That was the question Thursday before the U of I board, along with a proposed tuition increase that could bring the cost of an education on the Chicago campus to more than $11,200 per semester.

Stanley Ikenberry, who came back to fill the post in the wake of an admissions scandal, says the current University of Connecticut president is worth the money. He called Hogan’s academic credentials "superb," and said the amount puts him squarely in the middle of other Big Ten presidents.

If Hogan stays more than five years, he would qualify for an additional $225,000 raise.

While the board debated inside the Student Union on the UIC campus, protesters gathered outside, angry at the tuition hike and the increase for the president’s job.

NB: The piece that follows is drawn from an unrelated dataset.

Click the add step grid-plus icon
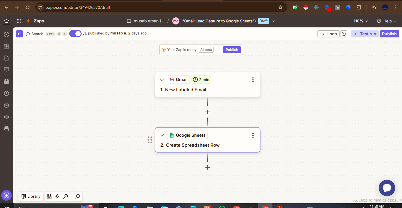402x208 pixels. click(x=49, y=196)
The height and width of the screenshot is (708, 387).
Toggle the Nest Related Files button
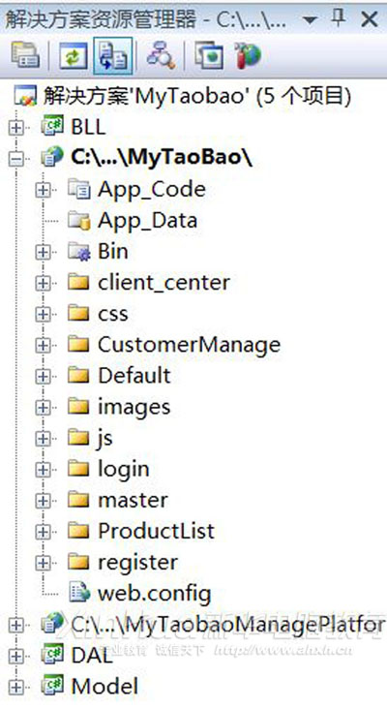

"When the president of the university makes more than the president of the United States," argued State Senator Martin Sandoval, “there is an issue.” Sandoval is asking Hogan to forgo the increase, something he did at his old job.

Many of those protesting outside the board meeting were members of the Service Employees International Union, which represents more than three thousand U of I workers.

"You can’t go ahead and tell the top one thing and tell the bottom they have to have cuts and layoffs and the students have to pay more tuition," said Christine Boardman, President of SEIU local 73.

In an effort to get costs under control at the massive, three campus University, the board is considering a plan to centralize procurement and information technology departments while it unravels what it admits looks like a "hairball" of organizational layers.

The school is also counting on more than $375 million in payments from the state that have not yet been made.

Of the proposed tuition increase, Ikenberry said it would average out to about 3.7 percent a year.

"All of our enrolled students will experience no tuition increase under these recommendations," Ikenberry told the board. New students, he said, "have the assurance that this will be the single increase they will face during their undergraduate career."